> _Problems to solve_
A: Transcribe word for word the part of the passage about Otzi that begins at the words "Otzi was carrying tools" and ends after "made from grass.".
B: Answer these questions from the passage about Otzi:
(i) About how many hours before his death had Otzi eaten?
(ii) What were Otzi's shoes made from?
(iii) What was the sheath for his flint knife made from?

> _Source passage_
.....

PBS presented a documentary about the forensic science that examined minute bits in Otzi’s transverse colon which turned out to be parasitic worms as well as fragments of his last meal. Otzi had eaten about eight hours before he died. His last meal included ibex meat, a bread made from einkorn, barley seeds and berries from native trees.
Things Otzi carried with him
On Otzi last hike across the alps, he wore leggings sewn from goat leather of two colors; shoes made from bear fur, a fur cap, a blouse made from goat leather, and a twine belt.
Otzi was carrying tools and weapons on his last hike; a forged copper axe, a long wooden shaft that was probably being made into a bow, and twelve arrow shafts in a goat leather quiver. Two arrows had flint arrowheads, the others were shafts that had not been finished making into arrows. Otzi was carrying flint and material in his quiver to finish more arrows.
Otzi also carried a flint knife with a yew handle kept in a sheath made from grass.

.....

> _Supplied information_
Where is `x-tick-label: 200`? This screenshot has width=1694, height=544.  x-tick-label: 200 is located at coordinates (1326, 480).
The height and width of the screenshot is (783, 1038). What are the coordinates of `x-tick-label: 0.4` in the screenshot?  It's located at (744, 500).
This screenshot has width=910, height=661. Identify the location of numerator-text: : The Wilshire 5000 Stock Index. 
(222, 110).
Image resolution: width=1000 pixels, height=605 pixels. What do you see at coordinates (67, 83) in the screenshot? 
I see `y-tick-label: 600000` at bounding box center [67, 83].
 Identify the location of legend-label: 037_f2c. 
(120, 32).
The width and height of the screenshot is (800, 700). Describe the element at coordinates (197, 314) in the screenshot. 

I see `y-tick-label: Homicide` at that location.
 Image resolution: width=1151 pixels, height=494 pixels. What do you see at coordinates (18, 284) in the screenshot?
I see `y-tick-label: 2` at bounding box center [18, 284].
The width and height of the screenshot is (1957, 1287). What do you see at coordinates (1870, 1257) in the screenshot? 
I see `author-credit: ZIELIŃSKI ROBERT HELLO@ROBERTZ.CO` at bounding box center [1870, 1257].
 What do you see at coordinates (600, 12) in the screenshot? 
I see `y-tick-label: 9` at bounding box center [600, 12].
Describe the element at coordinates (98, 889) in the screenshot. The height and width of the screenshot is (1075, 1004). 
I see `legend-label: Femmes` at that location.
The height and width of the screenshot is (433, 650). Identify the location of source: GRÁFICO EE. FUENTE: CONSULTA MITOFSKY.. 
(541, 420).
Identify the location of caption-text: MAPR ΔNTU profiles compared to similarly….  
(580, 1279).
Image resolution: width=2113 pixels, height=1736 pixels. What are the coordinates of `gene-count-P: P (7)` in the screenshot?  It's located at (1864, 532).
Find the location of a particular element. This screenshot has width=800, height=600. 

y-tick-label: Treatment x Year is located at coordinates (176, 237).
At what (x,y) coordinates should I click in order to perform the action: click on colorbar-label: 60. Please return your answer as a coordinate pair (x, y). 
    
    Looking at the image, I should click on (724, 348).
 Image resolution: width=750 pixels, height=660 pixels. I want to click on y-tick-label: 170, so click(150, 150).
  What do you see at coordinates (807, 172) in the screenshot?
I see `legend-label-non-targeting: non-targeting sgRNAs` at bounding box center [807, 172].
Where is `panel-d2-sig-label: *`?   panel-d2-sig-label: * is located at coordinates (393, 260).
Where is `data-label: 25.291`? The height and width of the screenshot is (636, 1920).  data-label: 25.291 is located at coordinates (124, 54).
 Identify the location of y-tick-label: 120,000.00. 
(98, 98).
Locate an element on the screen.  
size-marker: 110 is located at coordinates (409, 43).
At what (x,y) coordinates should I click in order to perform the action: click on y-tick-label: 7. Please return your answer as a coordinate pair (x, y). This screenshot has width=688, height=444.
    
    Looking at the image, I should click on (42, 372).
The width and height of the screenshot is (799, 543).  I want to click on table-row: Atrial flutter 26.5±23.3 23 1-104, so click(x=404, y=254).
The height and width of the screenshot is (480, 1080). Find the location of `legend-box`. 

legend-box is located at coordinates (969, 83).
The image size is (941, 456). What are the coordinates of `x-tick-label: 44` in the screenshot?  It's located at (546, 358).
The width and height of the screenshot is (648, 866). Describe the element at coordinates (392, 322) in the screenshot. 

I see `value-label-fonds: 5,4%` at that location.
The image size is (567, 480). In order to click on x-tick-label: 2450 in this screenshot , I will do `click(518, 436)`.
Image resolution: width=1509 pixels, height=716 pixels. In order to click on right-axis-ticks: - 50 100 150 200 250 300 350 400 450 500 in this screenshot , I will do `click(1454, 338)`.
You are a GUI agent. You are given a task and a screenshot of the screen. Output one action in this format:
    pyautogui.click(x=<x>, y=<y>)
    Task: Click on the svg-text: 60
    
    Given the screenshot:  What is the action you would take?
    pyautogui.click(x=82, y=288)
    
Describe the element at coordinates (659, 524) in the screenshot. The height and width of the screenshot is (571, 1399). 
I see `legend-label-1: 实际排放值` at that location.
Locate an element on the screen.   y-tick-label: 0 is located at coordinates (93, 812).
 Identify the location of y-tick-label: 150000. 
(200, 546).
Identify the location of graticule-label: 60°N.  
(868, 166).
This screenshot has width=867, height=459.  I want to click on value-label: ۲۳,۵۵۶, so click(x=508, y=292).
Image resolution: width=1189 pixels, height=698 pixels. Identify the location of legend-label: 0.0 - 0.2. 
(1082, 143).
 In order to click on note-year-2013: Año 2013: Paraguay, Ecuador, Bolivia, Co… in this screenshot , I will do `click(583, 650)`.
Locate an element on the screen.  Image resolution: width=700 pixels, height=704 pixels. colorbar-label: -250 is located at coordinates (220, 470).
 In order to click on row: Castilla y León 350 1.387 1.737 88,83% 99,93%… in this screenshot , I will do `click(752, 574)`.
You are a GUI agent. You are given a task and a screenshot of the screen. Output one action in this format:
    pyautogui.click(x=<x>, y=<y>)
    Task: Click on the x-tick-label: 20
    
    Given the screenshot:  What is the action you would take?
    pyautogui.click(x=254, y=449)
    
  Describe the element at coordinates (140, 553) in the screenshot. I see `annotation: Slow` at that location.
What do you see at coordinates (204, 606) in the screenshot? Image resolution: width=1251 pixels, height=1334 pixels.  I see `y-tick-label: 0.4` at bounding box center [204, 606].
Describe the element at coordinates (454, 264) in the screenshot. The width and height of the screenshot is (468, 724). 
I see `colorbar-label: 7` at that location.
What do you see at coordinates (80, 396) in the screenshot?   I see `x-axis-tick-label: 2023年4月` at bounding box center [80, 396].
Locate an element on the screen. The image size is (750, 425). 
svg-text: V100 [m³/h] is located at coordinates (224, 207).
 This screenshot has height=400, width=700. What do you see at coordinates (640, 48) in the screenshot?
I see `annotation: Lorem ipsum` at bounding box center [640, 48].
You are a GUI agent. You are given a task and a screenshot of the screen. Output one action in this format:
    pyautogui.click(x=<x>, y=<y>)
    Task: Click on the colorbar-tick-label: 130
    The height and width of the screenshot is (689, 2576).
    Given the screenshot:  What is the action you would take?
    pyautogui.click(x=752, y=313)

.....

> _Answers for each item_
A:
Otzi was carrying tools and weapons on his last hike; a forged copper axe, a long wooden shaft that was probably being made into a bow, and twelve arrow shafts in a goat leather quiver. Two arrows had flint arrowheads, the others were shafts that had not been finished making into arrows. Otzi was carrying flint and material in his quiver to finish more arrows.
Otzi also carried a flint knife with a yew handle kept in a sheath made from grass.

B:
(i) About eight hours
(ii) Bear fur
(iii) Grass